■ **Source**
On the other hand, as we have seen, bad role models will only produce bad fruit, the unoriginal production of idolatry. Bad models send us down the infernal spiraling descent of lust for pleasure, knowledge, and power that turn us away from being authentic innovators living in God's creative will. When we follow the desires of “this world” we find with an emptiness that “there is nothing new under the sun.”
In the worst case scenario, we see the “modern art” phenomenon in which the artist must “create” without any role models. In this mindset, only art which doesn’t imitate is considered good. This leads to the worst form of hidden imitation as everyone imitates the desire for uniqueness and ends up looking identical to everyone else producing nothing authentically new or innovative.
As René Girard explains in his essay, Innovation and Repetition, “real change can only take root when it springs from the type of coherence that tradition alone provides. Tradition can only be successfully challenged from the inside. The main prerequisite for real innovation is a minimal respect for the past, and a mastery of its achievements, i. e. mimesis. To expect novelty to cleanse itself of imitation is to expect a plant to grow with its roots up in the air. In the long run, the obligation always to rebel may be more destructive of novelty than the obligation never to rebel.”[1]
Faithful imitation of good role models combined with an openness to the ideas that perfect current practices or better fit the known mission established by God allow natural imitation to be elevated to a supernatural mimesis that culminates in an innovation.
Positive Imitation and Innovation in the History of Donahue Academy
Donahue Academy, as a Catholic classical school, would seem to be, on the outset, a radically imitative and non-innovative school. If there is a classical school movement, it is always, it seems, designed as a rejection of the latest fashions, trends, and so-called innovations of modern educational theory. Moreover, if there is a fundamental dynamism to Catholic education it is to open students to eternal truths and allow them to encounter the same Jesus Christ of yesterday, today, and tomorrow so that they may obtain the exact same heaven of every saint from every age. One does not lightly innovate the faith! And there shouldn’t be much to innovate in a Catholic classical school.
At the same time, our experience in attempting to restore education in Ave Maria is that we continue to make profound and world-historical innovations that make us the leader in K-12 education. The Malthus project remains the poster-child for this reality. Begun as a radical imitation of the best of mathematical and scientific teaching, the gradual discovery of the various connections between the disciplines and their link to the most important modern cultural agenda of Catholic social teaching allowed an innovation in education that has obtained international recognition.
At first, a math teacher seeks a real-world example of linear and exponential functions that would be relevant to Catholic 11th graders in a regular-level course; he wants to make the math relevant and begins looking at Malthus’s work. The classical model demands that the teacher go to the sources, so the “ad fontes” principle allows an actual study of “The Essay on Population.”
Meanwhile, a science teacher working on key ideas for 11th graders sees a link between Darwin and Malthus and shares this connection with the math teacher.
Years pass. The teachers move on to other positions. The project stagnates. But the connection is remembered.
Then, an administrative act of fortune allows some to resurrect the project. The humanities teacher, already accustomed toward fusing the disciplines, is invited to guide the research paper and presentations (within a Thomistic quodlibetal framework) and introduce the famous Dickens’ Christmas Carol line about the “surplus population.” Meanwhile, a now-robust statistics program allows the 11th grade study of functions to incorporate regression analysis in light of the questions of math modeling that are pertinent to the study as a whole. And since it is a Catholic school, the 11th graders are already reading Humanae Vitae.

■ **Data extract**
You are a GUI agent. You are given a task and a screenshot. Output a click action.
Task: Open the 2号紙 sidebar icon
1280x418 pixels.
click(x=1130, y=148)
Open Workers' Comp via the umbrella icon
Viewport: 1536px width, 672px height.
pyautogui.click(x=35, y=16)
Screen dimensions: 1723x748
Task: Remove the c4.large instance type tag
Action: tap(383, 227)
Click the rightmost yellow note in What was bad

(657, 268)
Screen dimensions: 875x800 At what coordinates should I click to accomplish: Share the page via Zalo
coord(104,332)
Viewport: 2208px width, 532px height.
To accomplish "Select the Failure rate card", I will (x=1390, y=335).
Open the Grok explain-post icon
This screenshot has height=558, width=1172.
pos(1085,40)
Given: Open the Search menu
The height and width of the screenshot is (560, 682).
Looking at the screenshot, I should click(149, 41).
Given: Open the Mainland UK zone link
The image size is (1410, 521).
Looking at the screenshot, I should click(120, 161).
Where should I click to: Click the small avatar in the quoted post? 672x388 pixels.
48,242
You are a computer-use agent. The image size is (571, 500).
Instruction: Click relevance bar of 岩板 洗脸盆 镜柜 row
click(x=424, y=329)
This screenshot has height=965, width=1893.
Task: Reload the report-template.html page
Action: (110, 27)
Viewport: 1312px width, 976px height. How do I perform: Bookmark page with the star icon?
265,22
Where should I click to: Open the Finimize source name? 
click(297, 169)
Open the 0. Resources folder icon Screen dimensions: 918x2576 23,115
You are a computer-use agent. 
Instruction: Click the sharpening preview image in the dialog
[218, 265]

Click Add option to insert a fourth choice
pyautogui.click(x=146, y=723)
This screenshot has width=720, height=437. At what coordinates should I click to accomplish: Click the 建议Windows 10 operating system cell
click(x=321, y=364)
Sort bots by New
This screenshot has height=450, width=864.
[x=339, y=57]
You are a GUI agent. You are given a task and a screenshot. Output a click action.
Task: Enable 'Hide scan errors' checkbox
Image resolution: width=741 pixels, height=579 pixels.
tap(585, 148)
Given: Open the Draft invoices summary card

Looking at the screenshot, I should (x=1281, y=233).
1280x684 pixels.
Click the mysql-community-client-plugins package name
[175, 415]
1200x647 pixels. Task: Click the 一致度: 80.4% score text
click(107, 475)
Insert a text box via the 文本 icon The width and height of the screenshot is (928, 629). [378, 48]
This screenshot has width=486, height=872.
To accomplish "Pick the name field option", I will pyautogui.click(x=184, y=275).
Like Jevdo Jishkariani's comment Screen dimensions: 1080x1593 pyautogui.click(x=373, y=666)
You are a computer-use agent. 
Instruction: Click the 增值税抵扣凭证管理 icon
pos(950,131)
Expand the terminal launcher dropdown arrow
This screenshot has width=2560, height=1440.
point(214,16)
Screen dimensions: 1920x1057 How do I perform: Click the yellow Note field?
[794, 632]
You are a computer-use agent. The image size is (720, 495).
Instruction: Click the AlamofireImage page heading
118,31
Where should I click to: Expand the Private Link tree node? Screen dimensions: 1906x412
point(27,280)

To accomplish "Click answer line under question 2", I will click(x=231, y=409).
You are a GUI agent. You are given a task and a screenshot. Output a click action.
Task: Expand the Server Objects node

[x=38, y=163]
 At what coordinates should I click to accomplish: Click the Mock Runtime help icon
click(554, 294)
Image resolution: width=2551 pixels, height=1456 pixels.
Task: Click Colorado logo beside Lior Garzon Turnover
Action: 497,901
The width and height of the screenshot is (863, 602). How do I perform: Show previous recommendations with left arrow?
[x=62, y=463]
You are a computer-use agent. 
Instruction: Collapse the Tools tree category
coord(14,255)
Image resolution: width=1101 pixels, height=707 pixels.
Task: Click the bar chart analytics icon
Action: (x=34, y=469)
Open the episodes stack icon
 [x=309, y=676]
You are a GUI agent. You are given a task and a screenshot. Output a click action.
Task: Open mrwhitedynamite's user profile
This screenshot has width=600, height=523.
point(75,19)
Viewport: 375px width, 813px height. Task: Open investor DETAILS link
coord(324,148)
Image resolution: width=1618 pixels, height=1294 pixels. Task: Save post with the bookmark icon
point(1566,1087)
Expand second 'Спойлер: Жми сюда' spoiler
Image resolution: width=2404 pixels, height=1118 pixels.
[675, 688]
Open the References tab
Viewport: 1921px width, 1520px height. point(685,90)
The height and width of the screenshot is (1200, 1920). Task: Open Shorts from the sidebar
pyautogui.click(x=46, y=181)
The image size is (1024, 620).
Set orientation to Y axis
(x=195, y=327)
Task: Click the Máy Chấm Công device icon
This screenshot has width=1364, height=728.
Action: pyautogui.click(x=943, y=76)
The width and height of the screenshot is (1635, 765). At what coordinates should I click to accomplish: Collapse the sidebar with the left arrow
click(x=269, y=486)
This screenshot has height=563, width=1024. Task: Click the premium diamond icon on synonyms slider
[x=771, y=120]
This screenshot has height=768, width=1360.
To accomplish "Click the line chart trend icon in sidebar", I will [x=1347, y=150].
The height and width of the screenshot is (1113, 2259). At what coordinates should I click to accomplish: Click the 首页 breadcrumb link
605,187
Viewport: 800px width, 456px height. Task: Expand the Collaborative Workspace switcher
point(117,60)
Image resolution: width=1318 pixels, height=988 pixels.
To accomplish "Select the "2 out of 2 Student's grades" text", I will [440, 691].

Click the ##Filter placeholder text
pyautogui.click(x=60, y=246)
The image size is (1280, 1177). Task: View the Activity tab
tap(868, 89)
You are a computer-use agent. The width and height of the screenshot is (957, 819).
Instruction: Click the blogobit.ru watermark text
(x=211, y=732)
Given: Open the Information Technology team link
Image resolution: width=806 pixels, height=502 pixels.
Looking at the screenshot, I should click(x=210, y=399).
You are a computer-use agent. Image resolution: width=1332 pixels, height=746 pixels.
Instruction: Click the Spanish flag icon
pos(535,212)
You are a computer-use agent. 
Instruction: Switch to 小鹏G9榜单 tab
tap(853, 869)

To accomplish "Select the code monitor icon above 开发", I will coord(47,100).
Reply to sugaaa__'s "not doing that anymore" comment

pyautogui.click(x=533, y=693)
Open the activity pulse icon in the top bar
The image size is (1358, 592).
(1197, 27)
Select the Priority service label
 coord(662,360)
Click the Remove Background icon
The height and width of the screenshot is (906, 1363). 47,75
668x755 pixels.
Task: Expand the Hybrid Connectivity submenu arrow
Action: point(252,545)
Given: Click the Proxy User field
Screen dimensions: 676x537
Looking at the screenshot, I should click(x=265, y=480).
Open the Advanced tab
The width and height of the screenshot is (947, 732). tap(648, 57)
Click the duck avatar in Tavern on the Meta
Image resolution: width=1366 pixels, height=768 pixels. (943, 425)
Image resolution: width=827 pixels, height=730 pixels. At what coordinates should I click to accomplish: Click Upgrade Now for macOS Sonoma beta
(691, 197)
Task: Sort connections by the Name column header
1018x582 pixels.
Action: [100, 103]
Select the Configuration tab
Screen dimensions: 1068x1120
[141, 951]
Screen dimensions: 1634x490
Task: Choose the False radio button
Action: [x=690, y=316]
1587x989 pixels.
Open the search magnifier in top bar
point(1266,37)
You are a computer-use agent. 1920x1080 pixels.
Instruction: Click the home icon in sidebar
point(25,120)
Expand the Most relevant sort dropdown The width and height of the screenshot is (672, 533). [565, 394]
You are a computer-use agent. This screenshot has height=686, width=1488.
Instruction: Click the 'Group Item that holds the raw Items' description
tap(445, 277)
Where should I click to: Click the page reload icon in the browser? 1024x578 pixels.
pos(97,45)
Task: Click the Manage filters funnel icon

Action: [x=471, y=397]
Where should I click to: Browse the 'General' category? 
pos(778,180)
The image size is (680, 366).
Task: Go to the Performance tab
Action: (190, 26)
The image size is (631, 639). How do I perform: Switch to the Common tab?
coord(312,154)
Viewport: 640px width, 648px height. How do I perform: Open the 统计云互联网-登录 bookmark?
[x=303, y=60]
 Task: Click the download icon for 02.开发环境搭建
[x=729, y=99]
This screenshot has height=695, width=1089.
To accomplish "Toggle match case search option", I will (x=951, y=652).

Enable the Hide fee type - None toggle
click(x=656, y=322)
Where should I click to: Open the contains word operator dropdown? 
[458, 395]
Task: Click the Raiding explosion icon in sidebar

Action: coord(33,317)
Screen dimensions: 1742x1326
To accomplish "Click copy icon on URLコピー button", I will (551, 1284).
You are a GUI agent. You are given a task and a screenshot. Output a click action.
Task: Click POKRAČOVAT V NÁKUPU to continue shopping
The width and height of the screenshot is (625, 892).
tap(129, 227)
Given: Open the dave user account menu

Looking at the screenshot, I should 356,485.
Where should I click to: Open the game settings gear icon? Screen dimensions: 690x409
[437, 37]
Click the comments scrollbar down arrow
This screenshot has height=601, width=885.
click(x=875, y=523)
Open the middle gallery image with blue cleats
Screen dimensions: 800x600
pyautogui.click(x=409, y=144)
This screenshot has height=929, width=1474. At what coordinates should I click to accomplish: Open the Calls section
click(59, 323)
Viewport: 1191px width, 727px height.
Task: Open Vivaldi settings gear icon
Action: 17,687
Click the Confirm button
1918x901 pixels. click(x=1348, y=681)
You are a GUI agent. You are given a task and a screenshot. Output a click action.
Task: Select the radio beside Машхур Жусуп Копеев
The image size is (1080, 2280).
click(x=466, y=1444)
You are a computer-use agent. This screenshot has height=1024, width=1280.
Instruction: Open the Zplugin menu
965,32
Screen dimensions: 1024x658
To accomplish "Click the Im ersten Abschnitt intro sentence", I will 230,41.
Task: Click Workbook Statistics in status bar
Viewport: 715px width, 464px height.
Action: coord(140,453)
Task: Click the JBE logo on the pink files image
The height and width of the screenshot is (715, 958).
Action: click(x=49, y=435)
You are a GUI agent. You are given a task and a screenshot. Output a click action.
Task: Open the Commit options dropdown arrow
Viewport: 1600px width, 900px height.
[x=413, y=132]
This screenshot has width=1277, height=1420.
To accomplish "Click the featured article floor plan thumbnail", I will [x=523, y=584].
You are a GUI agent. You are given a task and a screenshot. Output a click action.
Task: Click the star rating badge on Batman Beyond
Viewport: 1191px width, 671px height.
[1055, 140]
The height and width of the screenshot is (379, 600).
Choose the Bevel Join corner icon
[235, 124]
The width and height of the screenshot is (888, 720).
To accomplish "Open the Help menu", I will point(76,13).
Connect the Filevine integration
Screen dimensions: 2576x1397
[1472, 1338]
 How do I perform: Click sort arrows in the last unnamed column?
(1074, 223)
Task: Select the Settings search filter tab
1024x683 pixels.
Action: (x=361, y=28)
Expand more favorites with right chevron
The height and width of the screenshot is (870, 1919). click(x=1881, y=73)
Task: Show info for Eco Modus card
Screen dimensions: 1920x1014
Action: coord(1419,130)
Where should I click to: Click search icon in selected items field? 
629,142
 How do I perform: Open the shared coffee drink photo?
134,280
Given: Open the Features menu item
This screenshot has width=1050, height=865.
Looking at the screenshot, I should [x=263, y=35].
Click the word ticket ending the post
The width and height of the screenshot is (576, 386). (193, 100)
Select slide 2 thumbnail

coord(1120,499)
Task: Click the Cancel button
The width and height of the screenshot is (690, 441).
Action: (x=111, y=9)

■ **Problems**
1. In the passage on imitation and innovation, what does Girard name as the main prerequisite for real innovation?
2. Carry the passage on imitation and innovation forward from its final sentence, keeping its voice and line of argument.
The rows can be set aside; nothing here depends on them.

■ **Per-task outputs**
1. A minimal respect for the past and a mastery of its achievements, that is, mimesis.

2.
In time, the group of 11th grade teachers, now all working in tandem to show these connections to the students in light of the rhetoric stage mode of teaching, discover that Pope Francis described Humanae Vitae as a response to the “Malthusian” climate of the time. The project now has, in a sense, “Magisterial” blessing. It is new, different, innovative; Population Research Institute explains that “Most American children graduate from high school thinking that the world is overpopulated and that the socially responsible thing to do is not to have children. Not the students at the Donahue Academy in Ave Maria, Florida, however. The teachers at this Catholic academy in Southwest Florida have put together an interdisciplinary program that exposes the too-many-people myth for the fraud that it is.”[2] The school is, thus, an innovator in Catholic, classical education.
But the innovation was not sought; it was discovered. We might even say that it was received. The teachers who have participated in its development simply imitated the pedagogical techniques of the school’s tradition, the synthetic mode of thinking, and the magisterial teachings of the Church. Then, they opened themselves up to the potential for a better way to help students encounter what is eternally true in light of the world in which they must live as well-educated Catholics. If there is an innovation here it is simply through the imitation of all the desires opened up by the core principles of Catholic classical education that govern the school. Donahue Academy is a flagship school teaching exactly what the Church wants (imitation) in an entirely new way (innovation).
Similar examples of innovation could be cited in the development of the advanced Latin class as well as the methodology assumed in the language department that has allowed students to flourish according to their developmental capacities. Or the statistics class, as it has become more and more of an icon of Catholic classical math teaching at a time when few acknowledge the course as such. Or the science topics class which is cutting edge in so many ways while simultaneously seeking only to assist the Church in connecting faith and science. Or even the senior thesis which has gone through so many developments all of which stemmed from an attempt to imitate the scholastics. And so on. Each example is built on an imitation of some model and then grows and builds according to the divine model manifested in the mission.
Imitation Against Innovation in Schools
Conversely, a school might find that, in situations where it adopts someone else’s curriculum or regulatory plan, it limits the school’s capacity to innovate and develop; in some cases, a school can be “punished” in the budget by having to pay lots of money to sustain discipleship of someone else’s vision.
To be sure, books must be purchased; teachers and administrators need to work with publishers who devise curriculum; and not everything can be one’s own. However, the greatest developments and innovations – the effective perfections of our work as a Catholic school – happen when teachers can build off of a set foundation and then open those texts to the dynamism of the school’s mission. Then something new, something imitating the mind of God emerges.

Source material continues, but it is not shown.